▼

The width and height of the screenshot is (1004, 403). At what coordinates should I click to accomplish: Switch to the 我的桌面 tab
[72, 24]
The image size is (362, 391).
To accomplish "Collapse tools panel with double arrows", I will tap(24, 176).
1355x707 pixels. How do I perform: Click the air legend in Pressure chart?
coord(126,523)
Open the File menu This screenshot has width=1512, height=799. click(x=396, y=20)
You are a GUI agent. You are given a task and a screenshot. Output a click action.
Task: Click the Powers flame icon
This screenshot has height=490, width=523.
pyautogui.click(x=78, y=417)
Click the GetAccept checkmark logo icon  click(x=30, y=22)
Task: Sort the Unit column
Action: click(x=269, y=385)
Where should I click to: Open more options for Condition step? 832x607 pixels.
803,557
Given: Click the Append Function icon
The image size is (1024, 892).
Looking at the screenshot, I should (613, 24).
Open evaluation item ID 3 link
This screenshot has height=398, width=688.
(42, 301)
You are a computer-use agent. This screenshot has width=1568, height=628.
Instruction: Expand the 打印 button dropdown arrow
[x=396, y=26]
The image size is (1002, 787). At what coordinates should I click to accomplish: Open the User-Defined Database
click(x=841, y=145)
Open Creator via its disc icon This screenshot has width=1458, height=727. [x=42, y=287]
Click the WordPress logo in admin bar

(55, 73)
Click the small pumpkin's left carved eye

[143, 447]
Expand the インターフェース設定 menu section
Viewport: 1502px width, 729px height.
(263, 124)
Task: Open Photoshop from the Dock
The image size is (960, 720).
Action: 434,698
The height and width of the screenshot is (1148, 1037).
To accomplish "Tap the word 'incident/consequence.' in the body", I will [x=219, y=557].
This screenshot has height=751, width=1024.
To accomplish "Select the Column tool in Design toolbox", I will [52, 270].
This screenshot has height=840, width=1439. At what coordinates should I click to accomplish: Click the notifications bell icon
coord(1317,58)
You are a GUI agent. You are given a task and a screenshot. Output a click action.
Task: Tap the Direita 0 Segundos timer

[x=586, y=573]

▲

▸ WORK TO COMPLETE: Repeat exactly the lines above from the line that contains "Viewport: 1502px width, 729px height." through the end. Include both of these ends; leave out everything else.

▸ SOLUTION BELOW:
Viewport: 1502px width, 729px height.
(263, 124)
Task: Open Photoshop from the Dock
The image size is (960, 720).
Action: 434,698
The height and width of the screenshot is (1148, 1037).
To accomplish "Tap the word 'incident/consequence.' in the body", I will [x=219, y=557].
This screenshot has height=751, width=1024.
To accomplish "Select the Column tool in Design toolbox", I will [52, 270].
This screenshot has height=840, width=1439. At what coordinates should I click to accomplish: Click the notifications bell icon
coord(1317,58)
You are a GUI agent. You are given a task and a screenshot. Output a click action.
Task: Tap the Direita 0 Segundos timer

[x=586, y=573]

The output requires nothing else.